Narrator: George S. Brown,
Carrizozo, N.M.
PIONEER STORY.
AUG 2 - 1938
I have lived in Lincoln
County
fifty-four years. I came here from Cedar
Valley Missouri when
I was six years old. There were twenty one wagons in our train when we left Cedar Valley
for Mesa Arizona,
in April 1884. My father Thomas M. Brown, my mother and four children traveled
in four covered wagons drawn by horses. My mother's Father and Mother, Mr. and
Mrs. David C. May, drove one wagon drawn by two white oxen. The rest of the crowd in the train were all uncles and
aunts and cousins. They had their own covered wagons, drawn by mules. George
Murray and his wife (they were relatives of my mother) drove a one horse buggy
all the way through to Oklahoma,
where they decided to locate. There were times when we were on our way that
there would be as many as fifty wagons in our train. We would overtake some of
them and some would overtake us and we would all go along together for awhile
and then these other wagons would drift off on their own way, leaving us
twenty-one again. We had two hundred head of stock cattle with us. My father
and grandfather owned twenty-five of them. Each family had their own chuck box
and cooking utensils, and at night when we made camp each family would build
his own fire to cook on. We used buffalo and cow chips for wood on the plains.
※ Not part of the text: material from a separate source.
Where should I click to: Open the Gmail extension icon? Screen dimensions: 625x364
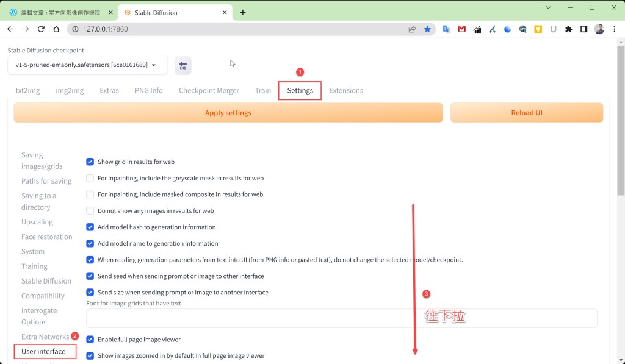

We made our own candles. Grandma May had a mould that you could make four
candles at a time. She used any kind of tallow that she could get ahold of, and
twine string. It rained on us a lot on the first part of our trip but was awful
dry on the plains in Texas.
At night when we camped the men would form a circle with the wagons and put the
families and work stock inside the circle and the men folks would stand guard
over the cattle. We had to travel awful slow on account of our stock and ox
teams. When we came to a river where we could fish we would stay over for
several days and rest. The women folks would do their family washing and all
the children that were big enough would go out and gather wild strawberries,
raspberries, blackberries and wild plums and our mothers would make preserves
out of them. The men folks kept us in meat most of the time by killing antelope
and deer. We saw a few buffalo but they were so wild that the men could not got
near enough to kill any of them. It rained most all the time on us while we
were crossing through Missouri, Oklahoma and Kansas.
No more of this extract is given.